You are invited to a party

Hi everyone,

My name is David, I’m a retired engineer, and I’m looking for like-minded people to help me organise and run a Restart party.

This is a quote from the Restart website: https://therestartproject.org/RestartParty/

A Restart Party is a free community event where volunteers help people fix their own broken electricals and electronics, to save them from waste and change our relationship with electronics.

Any group can throw a Restart Party anywhere. To throw your own Restart Party, we ask that you stick to a couple of simple guidelines.

1. Offer free entry to the public, although a donation can be suggested

2. Promote a collaborative learning process

3. Fix other stuff like bikes if you like but you’ll need at least 3-4 electronics repairers.

4. Communicate your party to The Restart Project in advance and share the results

5. Be insured! The Restart Project is not liable for events we do not organise. If uninsured, please work in partnership with a group that is.

If you are interested, please let me know - the next step will probably be a meeting (in a pub?) to find out what skills we have between us, and to start thinking about where we could hold the event, and when.

Looking forward to hearing from you.

David

For those who were wondering, Mottle was the family cat, and I fed it.

A pledge gets ~110 views in 14 days and this get 11 views in 7 days - not looking too promising, but I’m still hopeful.

David

David,

I did take a look at your invitation and appreciate your intentions in trying to repair and reuse rather than discard.
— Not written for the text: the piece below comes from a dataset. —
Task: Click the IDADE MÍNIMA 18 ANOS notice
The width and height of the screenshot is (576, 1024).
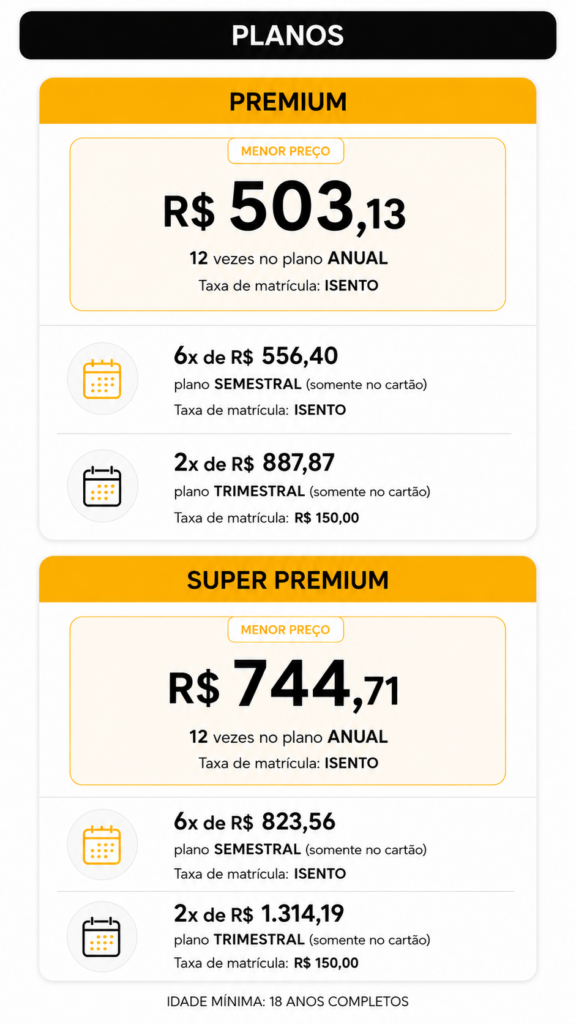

However as a working engineer I have found that attempting to fix most modern electrical and electronic appliances is not worth the effort and time. It is quicker and simpler to replace rather than repair.

Most of the consumer electrical products are not built to a high enough quality in the first place with substandard components which are difficult to source. The enclosures of the products are designed to be difficult to open and even more difficult to re-assemble. I would be very uncomfortable ensuring any repair I made on mains powered electrical products would last past a week and that it would be considered electrically safe. PAT and flash testing the kit before it went back to the customer would top of my list and there is no assurances that the broken device was electrically safe to begin with.
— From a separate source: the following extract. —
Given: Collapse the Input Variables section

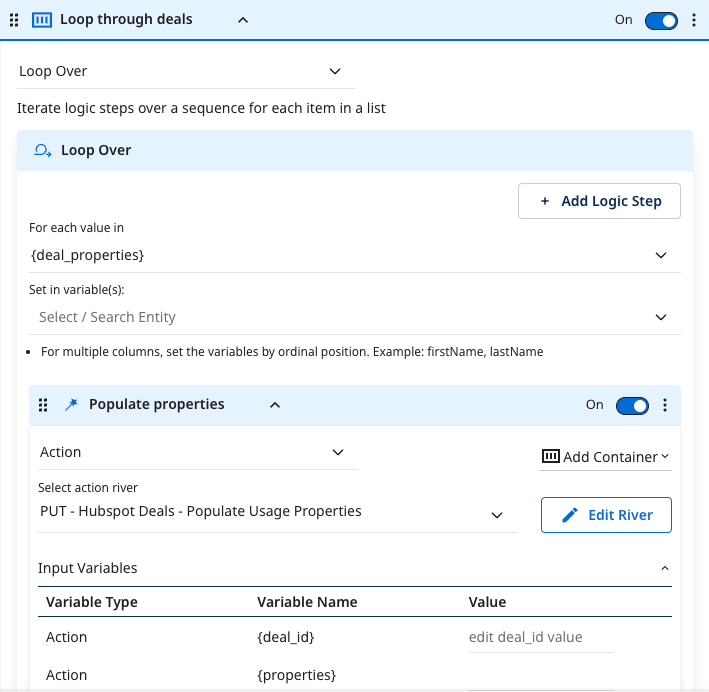Looking at the screenshot, I should point(665,568).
Electronic devices these days are generally made with surface mount component technology and with reflow soldered integrated circuits. Fault finding down to component level, removing the offending part and replacing it with a suitable replacement is incredibly skilled work and requires access to the schematics for the product and an understanding of the circuit function. Whilst this can be obtained relatively easily for a simple circuit, the more complex devices (of which there are many) would be almost impossible to fix in a sensible period of time.

Again sourcing obscure components and the rework required make this unpalatable. So without having access to high quality rework tools, components, schematic diagrams, PCB layouts and understanding of circuit function make repair of most electrical and electronic goods a non starter. The most critical factor in all of this is time…the time it takes to isolate and effect a repair is too great to make it worthwhile.

I suspect many of the membership of HACMan feel similarly to myself in this matter which is why uptake has been low. It does annoy me that the engineering practices used to develop and manufacture electrical and electronic products has made them difficult and costly to repair but that is where things are.

I do repair my own equipment but that is because I have access to all of the information and components required - If I designed it and if it breaks I can fix it. But when a circuit has 0201 or even 0402 components on a multilayer PCB and BGA soldered devices there is no point. An unknown multilayer PCB takes weeks if not months to trace out properly and the normally component IDs are scratched off the chips.

The very best of luck in your endeavours but I’m out. I hope by at least responding and commenting you understand my position.

Kind regards

Alex

Hi Alex - thanks for taking the trouble to put your thoughts into words.

I agree it is cmpletely unrealistic to fault-diagnose down to component level, on a circuit for which you have no schematic, but just happen to have the required components to hand, so the unit can be fixed while the owner watches. But that is not what Restart is about.

Restart is about sitting down with the owner, showing them basic things they can do, and hopefully fixing the unit with them, and giving them the confidence to repeat the process if the problem reappears. It’s more about hard resets, cleaning battery contacts, etc.

I spent 25 years as a servicing volunteer for RNIB, working on talking books (a non-standard 8-track cassette player). The vast majority of faults were not electronic component failures, and it is that type of fault that Restart is targetting.

If you accept the 80:20 principle applies, we might be able to fix the 80% easy problems, and advise that the 20% electronic failures were beyonsd repair - that is still a sizeable quantity of gear that will not end up in land-fill.

In addition to fixers, we will also need organisers to get the event set up, and ‘meeters and greeters’ who can help the event run smoothly, so there are spaces for a broad range of skills.

I hope this helps

Regards

David

19 days and only one comment - I think I’ll take that as a ‘no thanks’.

I appreciate that other people have other priorites, so I’m not going away all bitter and twisted - I have a couple of other places to check out, but I will not be monitoring this thread as of today.